When he was released from the hospital, Kowalski was sent back into action at the Battle of the Bulge.
"Only three guys in the company were left when I got back from the hospital," he said. "These guys got hit when I was in the hospital and I was a lucky guy."
He said he remembers the cold winter of 1945 with lots of snow and sleet. His company moved through Germany all the way to Czechoslovakia when word came that the war was coming to an end.
Kowalski was sent to Paris for four days before flying back to the U.S. as part of General Dwight Eisenhower's convoy.
"Boy, those four days in Paris were great," Kowalski detailed in his memoir. "We just went around the city like big heroes."
Kowalski and his mates were flown back to Maine in a B-52 bomber, and were greeted by a kiss from a young woman when they first stepped back on U.S. soil.
He was discharged on July 14, 1945.
"There were only 25 of us on that big plane, but there were no seats," he said. "We were just lying around for the whole flight back. It was great to get back to the States."
After the war, Kowalski worked as a chef and later owned his own restaurants in Massachusetts. He moved to Florida more than 30 years ago.
These days he spends his time organizing ballroom dancing activities at his retirement home in Gainesville, where his neighbors have nicknamed him G.I. Joe.
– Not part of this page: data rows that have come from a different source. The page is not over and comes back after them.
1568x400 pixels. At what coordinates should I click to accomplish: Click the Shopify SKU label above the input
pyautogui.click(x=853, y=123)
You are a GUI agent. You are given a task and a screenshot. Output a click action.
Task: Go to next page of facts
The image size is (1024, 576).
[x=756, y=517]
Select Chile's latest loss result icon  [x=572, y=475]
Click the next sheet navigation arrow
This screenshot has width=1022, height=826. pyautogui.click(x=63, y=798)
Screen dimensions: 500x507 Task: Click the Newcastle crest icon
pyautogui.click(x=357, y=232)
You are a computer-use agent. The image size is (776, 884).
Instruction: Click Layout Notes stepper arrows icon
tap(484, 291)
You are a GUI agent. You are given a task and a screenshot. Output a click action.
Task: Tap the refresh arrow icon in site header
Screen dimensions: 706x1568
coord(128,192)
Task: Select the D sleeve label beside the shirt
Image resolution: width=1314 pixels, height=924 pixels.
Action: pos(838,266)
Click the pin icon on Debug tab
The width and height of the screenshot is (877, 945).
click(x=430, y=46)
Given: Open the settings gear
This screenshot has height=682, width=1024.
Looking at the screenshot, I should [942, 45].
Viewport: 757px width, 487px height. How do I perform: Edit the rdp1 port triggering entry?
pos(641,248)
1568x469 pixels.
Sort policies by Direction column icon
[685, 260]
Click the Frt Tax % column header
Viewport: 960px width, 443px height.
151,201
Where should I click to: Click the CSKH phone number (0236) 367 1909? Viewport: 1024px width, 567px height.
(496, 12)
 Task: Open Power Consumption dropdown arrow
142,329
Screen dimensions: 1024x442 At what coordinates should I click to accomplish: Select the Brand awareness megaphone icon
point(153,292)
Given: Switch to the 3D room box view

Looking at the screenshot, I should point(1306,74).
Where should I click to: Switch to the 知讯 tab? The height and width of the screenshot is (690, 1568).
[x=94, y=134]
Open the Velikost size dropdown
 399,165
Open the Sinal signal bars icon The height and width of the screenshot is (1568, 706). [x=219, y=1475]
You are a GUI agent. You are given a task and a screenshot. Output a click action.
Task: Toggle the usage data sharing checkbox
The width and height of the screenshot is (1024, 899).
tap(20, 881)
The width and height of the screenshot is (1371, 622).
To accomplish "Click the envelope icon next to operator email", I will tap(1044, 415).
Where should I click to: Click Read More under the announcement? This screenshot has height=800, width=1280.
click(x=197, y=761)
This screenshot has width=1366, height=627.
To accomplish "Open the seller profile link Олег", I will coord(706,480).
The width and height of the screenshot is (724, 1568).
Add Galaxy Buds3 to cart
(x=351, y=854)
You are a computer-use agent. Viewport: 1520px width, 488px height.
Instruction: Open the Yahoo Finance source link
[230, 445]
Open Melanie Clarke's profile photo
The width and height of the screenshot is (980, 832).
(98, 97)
"What I'm doing more is running the dances," Kowalski said. "The people gather around and some of them dance and some just watch. I play the harmonica with the piano player. And, I have a great dance partner, who is my next-door neighbor. I'm pretty lucky that I can do this. A lot of the World War II veterans are in wheelchairs or they need walkers. I'm lucky that I can get around still."
But, the Staff Sergeant still remembers D-Day on its anniversary each year. This year, he planned a special event where he lives at the Atrium, with a number of speakers lined up for his D-Day anniversary program.
"During this war, the people's support for us was terrific," Kowalski said. "They sent us everything we needed. Now, I'm thanking them for being back here and supporting me." §
Editor note: There were no “Polish concentration camps.” Nazi Germans had established camps on occupied soil.